CS360 Lab 5: Advanced Logistic Regression and Fairness Regularization

Due: Thursday, February 29 at 11:59pm

Overview

The goals of this week’s lab:

Revisit stochastic gradient descent for Logistic Regression
Augment our standard logistic regression algorithm with fairness regularization
Consider hyperparameter tuning to increase performance

In this lab we will be analyzing the “Census Income” dataset, where the goal is to predict income from census attributes. We will think about this dataset in a slightly different context, where we are trying to ensure fairness based on sex. Race is also included in the dataset, but we will not consider this feature for now. Using our notation from class:

A = 1 (female, protected class) A = 0 (male, unprotected class) Y = 1 (income >= 50k) Y = 0 (income < 50k)

This lab may optionally be done in pairs (or you can work individually).

Getting Started

Find your git repo for this lab assignment the lab05 directory. You should have the following files:

data - directory containing the train and test data.
run_LR_fairness_regularizers.py - your main program executable for Logistic Regression.
LogisticRegression.py - file for the LogisticRegression class (and/or functions).
README.md - for analysis questions and lab feedback.

Usage and I/O

Usage

Your programs should take in the same command-line arguments as Lab 4 (feel free to reuse the argument parsing code), plus a parameter for the learning rate alpha and a parameter for the maximum number of SGD iterations t. For example:

python3 run_LR_fairness_regularizers.py -r data/adult/adult.data.cleaned.csv -e data/adult/adult.test.cleaned.csv -a <learning rate> -t <max iter>

Program Inputs

To simplify preprocessing, you may assume the following:

I would recommend creating a function to parse the CSV file format. You are welcome to use pandas for this, which has a read_csv function. Save sex and the label separately, and omit race for now. So the features that we do want to consider for X are:

FEATURE_NAMES = ["age", "education-num", "capital-gain", "capital-gain", "capital-loss", "hours-per-week"]

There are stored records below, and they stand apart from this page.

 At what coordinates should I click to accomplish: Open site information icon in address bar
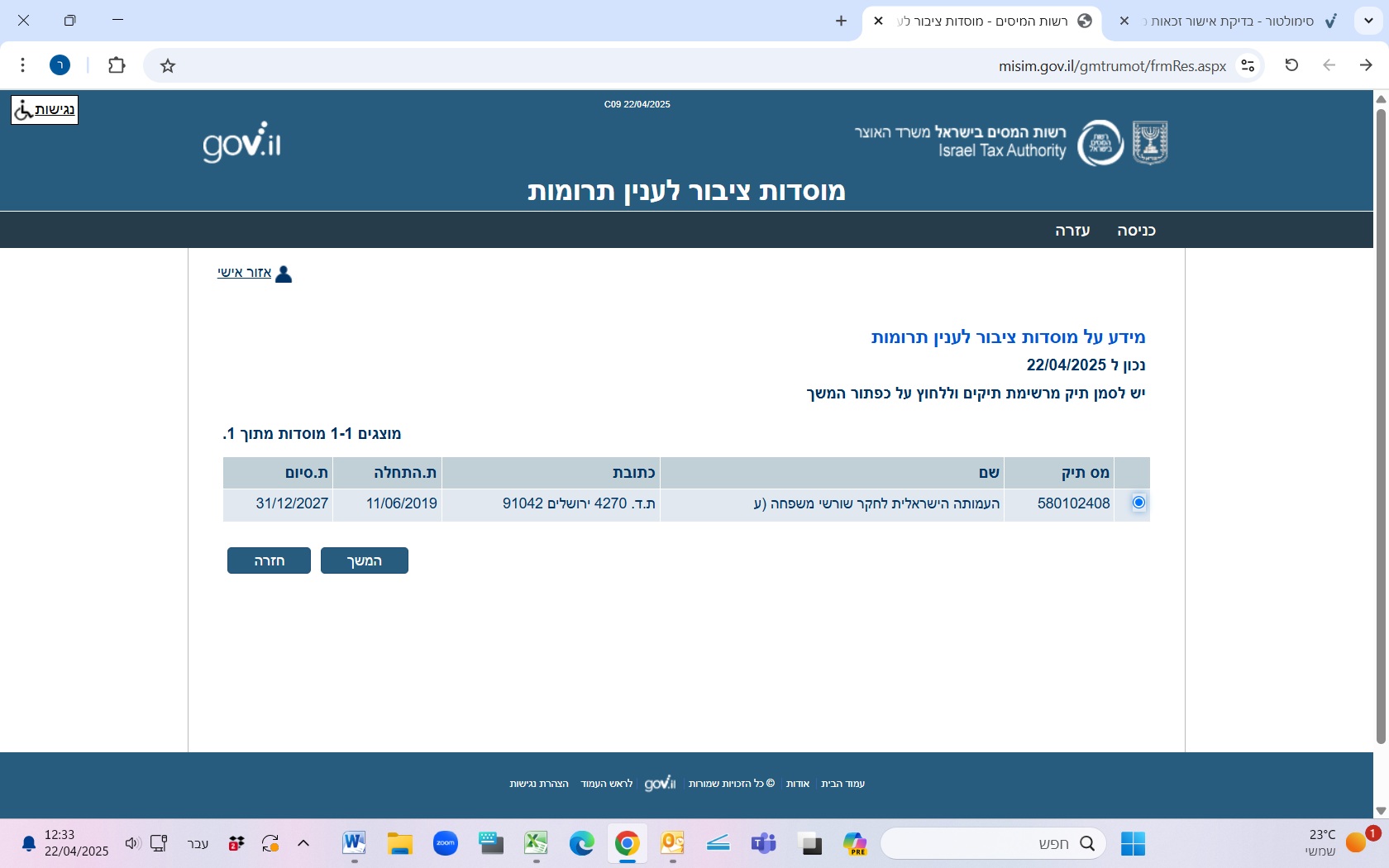pyautogui.click(x=1248, y=66)
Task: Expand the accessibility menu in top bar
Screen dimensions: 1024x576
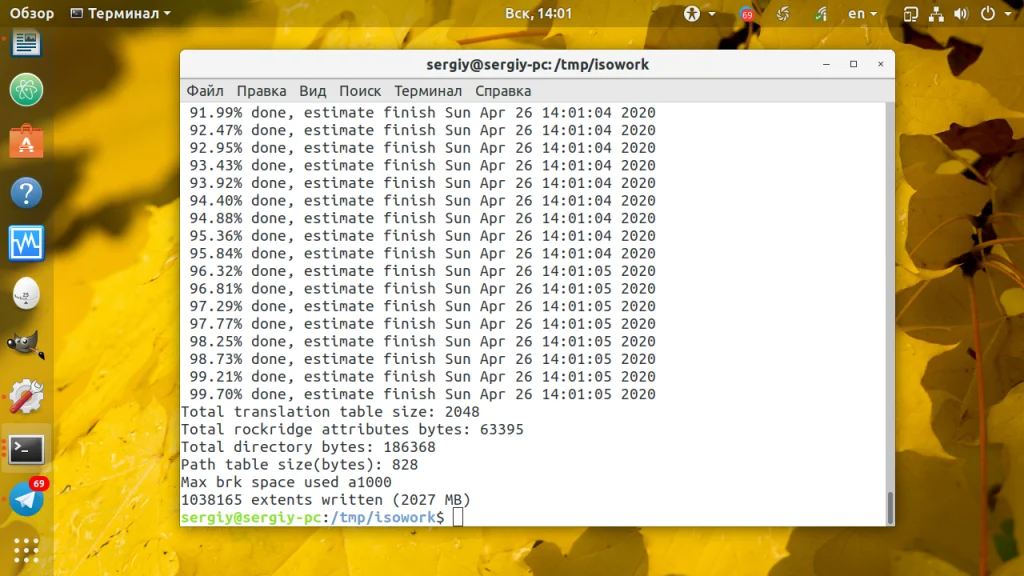Action: click(x=699, y=13)
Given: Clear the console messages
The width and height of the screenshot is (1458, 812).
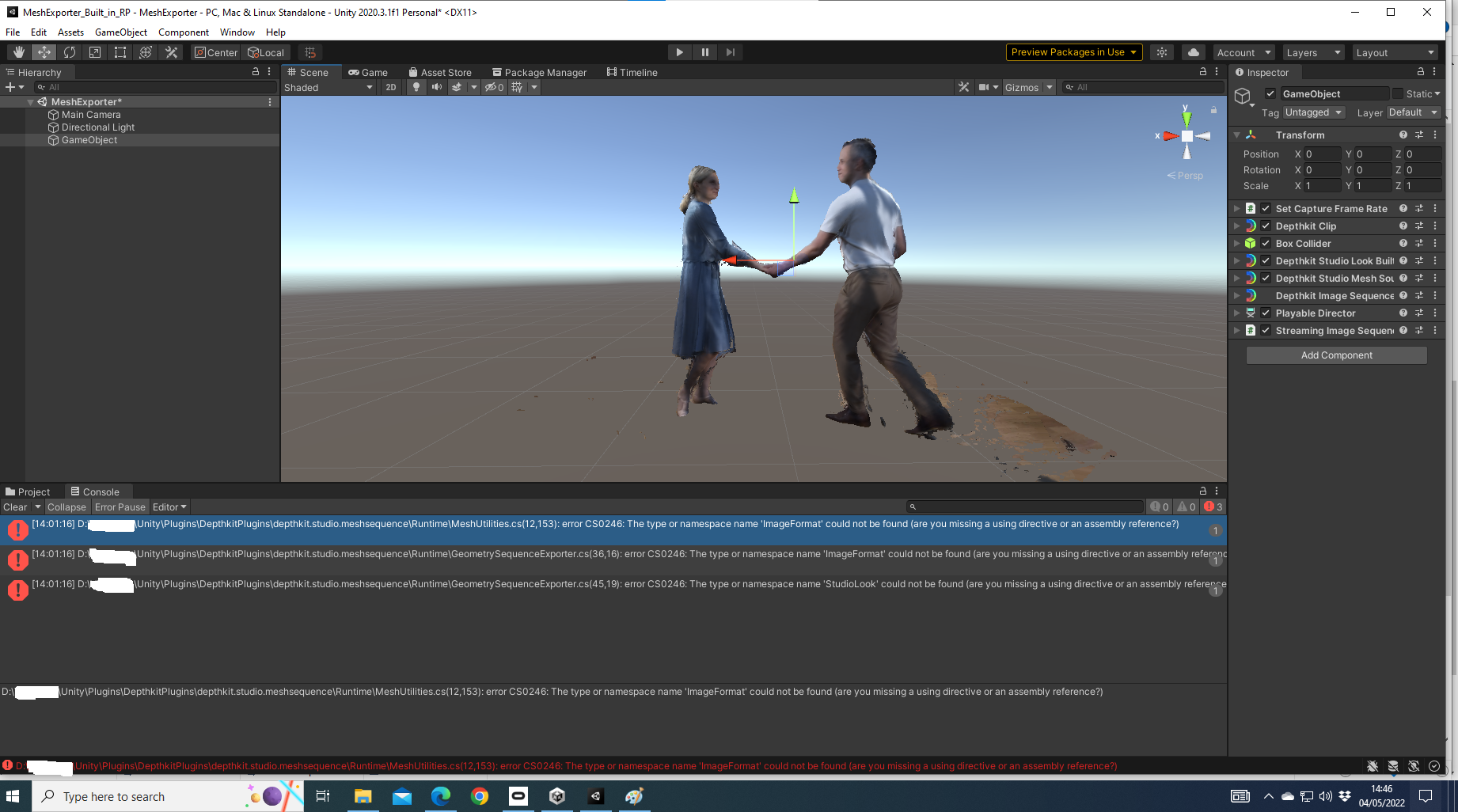Looking at the screenshot, I should point(15,507).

Make sure the user enters a positive alpha value (it should be type float) and a positive t value (of type int).

Program Outputs

Your program should create six confusion matrix images (details below).
The design of your solution is largely up to you. You don’t necessarily need to have a class, but you should use good top-down design principles so that your code is readable. Having functions for the cost, for SGD, for the logistic function, etc is a good idea.

Logistic Regression

You will implement the logistic regression task discussed in class for binary classification. This is similar to Lab 7 from CS260 and you’re welcome to reuse your code (all versions of CS260 did quite a bit with logistic regression, so feel free to use any of your code from CS260).

Step 1: Training without regularization (cost function)

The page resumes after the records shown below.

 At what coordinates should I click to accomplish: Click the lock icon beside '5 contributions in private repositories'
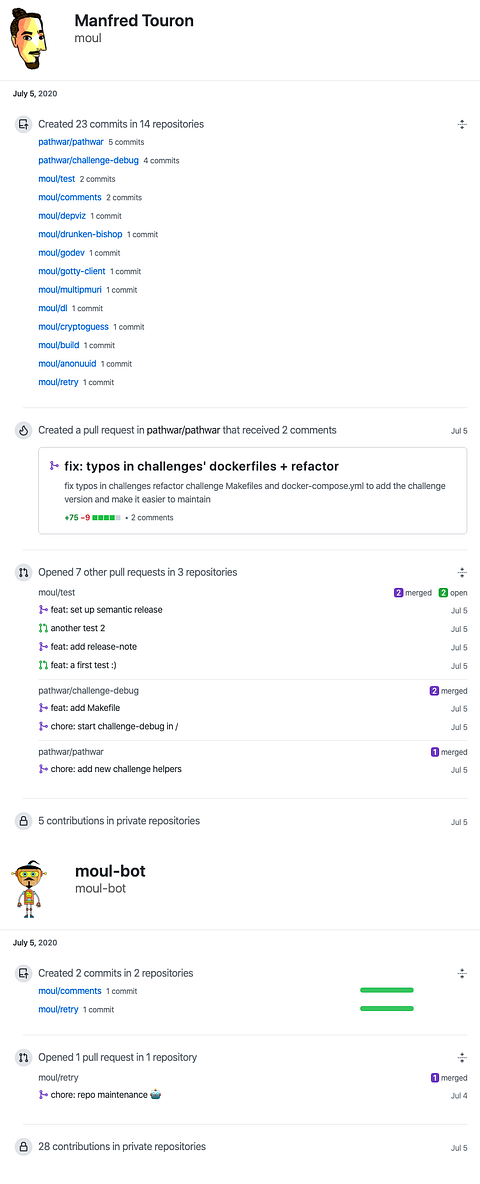pos(23,820)
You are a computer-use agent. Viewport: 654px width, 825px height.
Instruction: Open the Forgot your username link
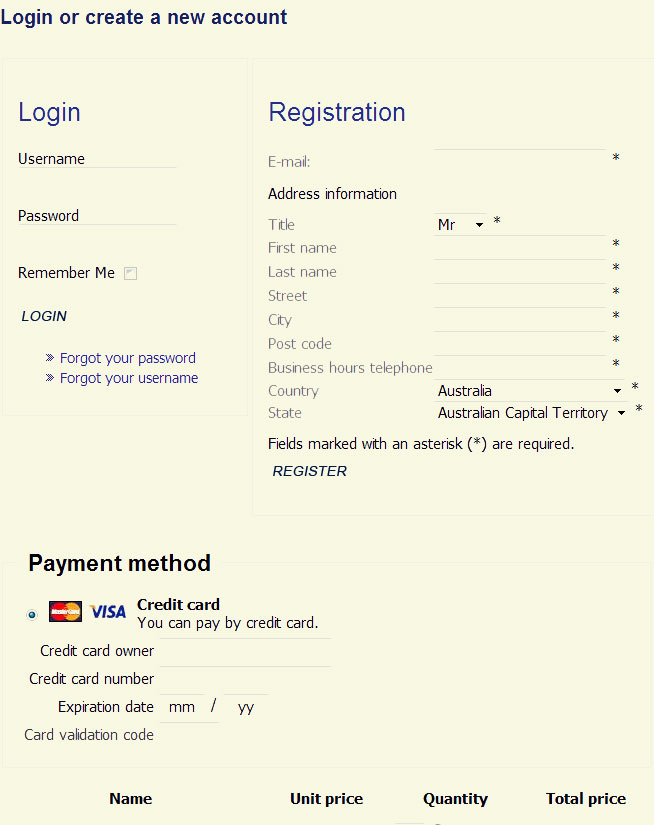point(129,378)
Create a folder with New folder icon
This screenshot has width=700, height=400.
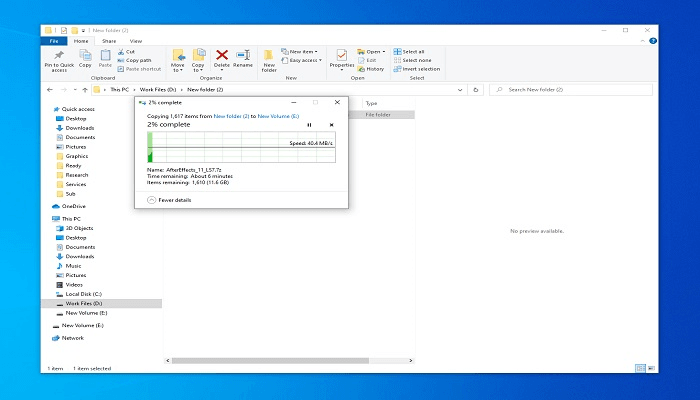tap(269, 58)
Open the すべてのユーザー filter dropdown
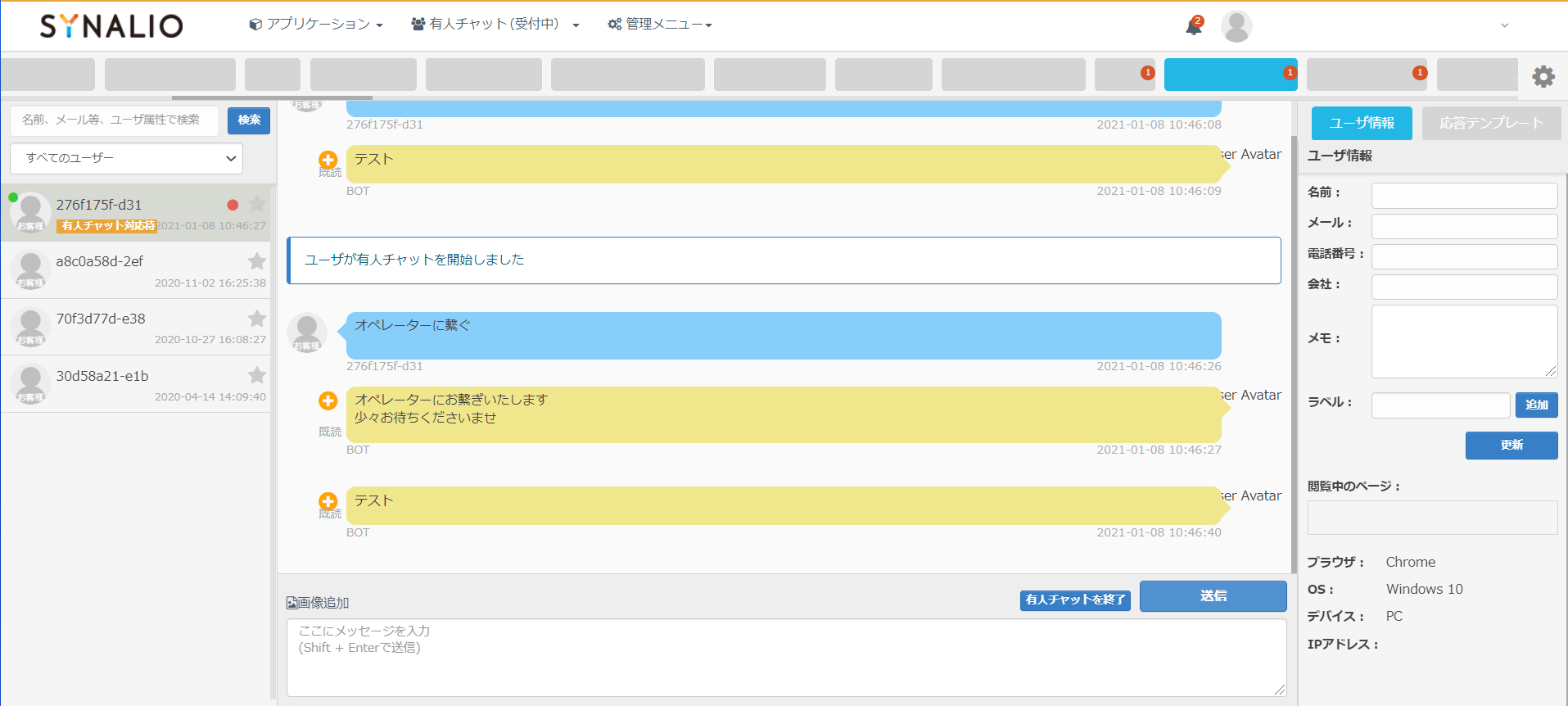1568x706 pixels. (127, 158)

To learn the weights, we will apply stochastic gradient descent as discussed in class until the cost function does not change in value (very much) for a given iteration. As a reminder, our cost function is the negative log of the likelihood function, which is:

Step 2: Stochastic Gradient Descent

Our goal is to minimize the cost using SGD. Pseudocode:

initialize weights to 0's
while not converged:
    shuffle the training examples
    for each training example xi:
        calculate derivative of cost with respect to xi
        weights = weights - alpha*derivative
    compute and store current cost

The SGD updates for w term are:

The hyper-parameter alpha (learning rate) should be sent as a parameter to your SGD and used in training. A few notes for the above:

The stopping criteria should be a) a maximum of some number of iterations (your choice) OR b) the cost has changed by less some number between two iterations (your choice).
Many of the operations above are on vectors. I recommend using numpy features such as dot product to make the code simple.
Try to choose hyper-parameters that maximize the testing accuracy. A prediction function is provided in the starter code.

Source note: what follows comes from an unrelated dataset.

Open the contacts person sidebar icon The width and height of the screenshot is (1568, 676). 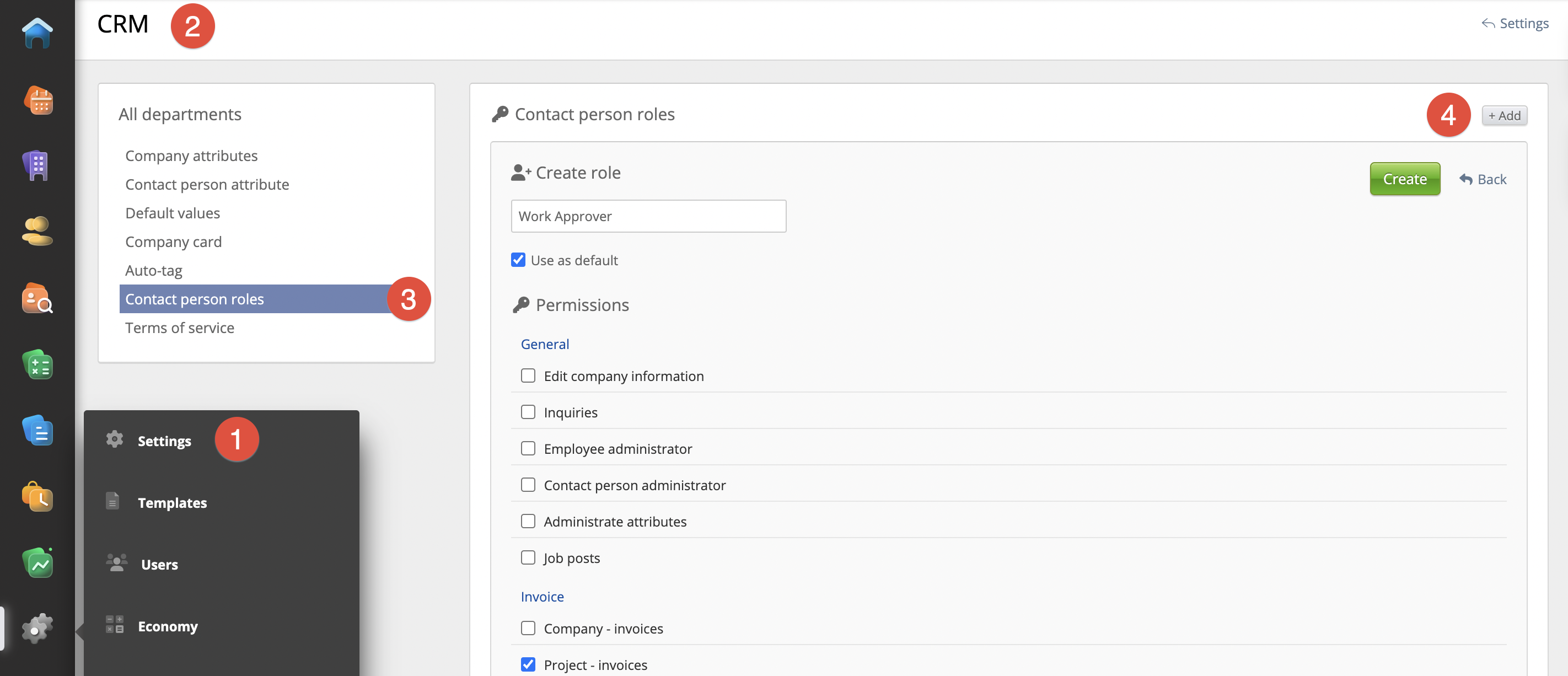[x=37, y=232]
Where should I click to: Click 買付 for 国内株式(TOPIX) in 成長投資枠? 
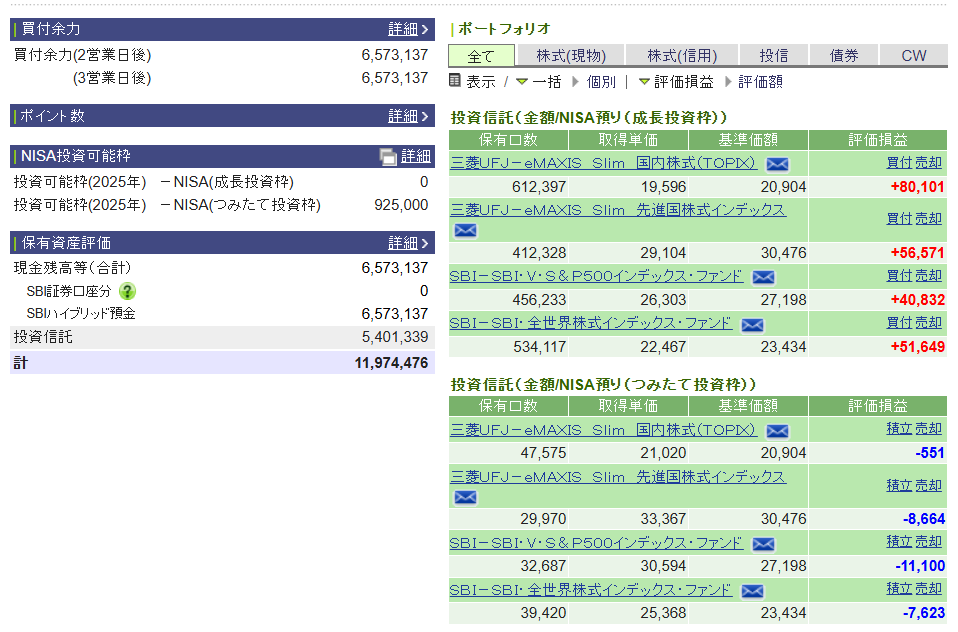899,162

Step 3: adding in regularization

Now we will add in fairness regularization, following our discussion in class. For the cost and gradient descent functions, this will require two additional parameters:

Fairness regularization parameters:

demographics should be a vector with the same shape as y and y_pred such that: 1 is the protected / not-privileged class 0 is the privileged class
fair_reg_type takes options: None (for no fairness regularization), “demographic_parity” for a disparate impact focused regularizer, or “error_rate_balance” or any other string for an error rate balance regularizer

Make sure to change both the cost and the gradient in your algorithm.

Step 4: confusion matrices

To evaluate the impact of adding fairness regularization, we will create train 3 models:

base: no fairness regularization
DP fairness: demographic_parity option
Error Rate fairness: error rate balance, just for the TPR case

Based on these three models, create 6 confusion matrices (i.e. the three models, but with the results separated by sex). Save these as PDF files in a figs folder.

In addition make sure to print (for each model)

overall accuracy (based on the label)
disparate impact score (demographic parity score)
per-demographic group FPR and FNR

Analysis

(See README.md to answer these questions)

What do you notice about the 6 resulting confusion matrices and how they compare?
Which model version would you choose if your goal was to identify high earners for an IRS tax audit? Why?
What about if your goal was to determine what someone should be paid? Why?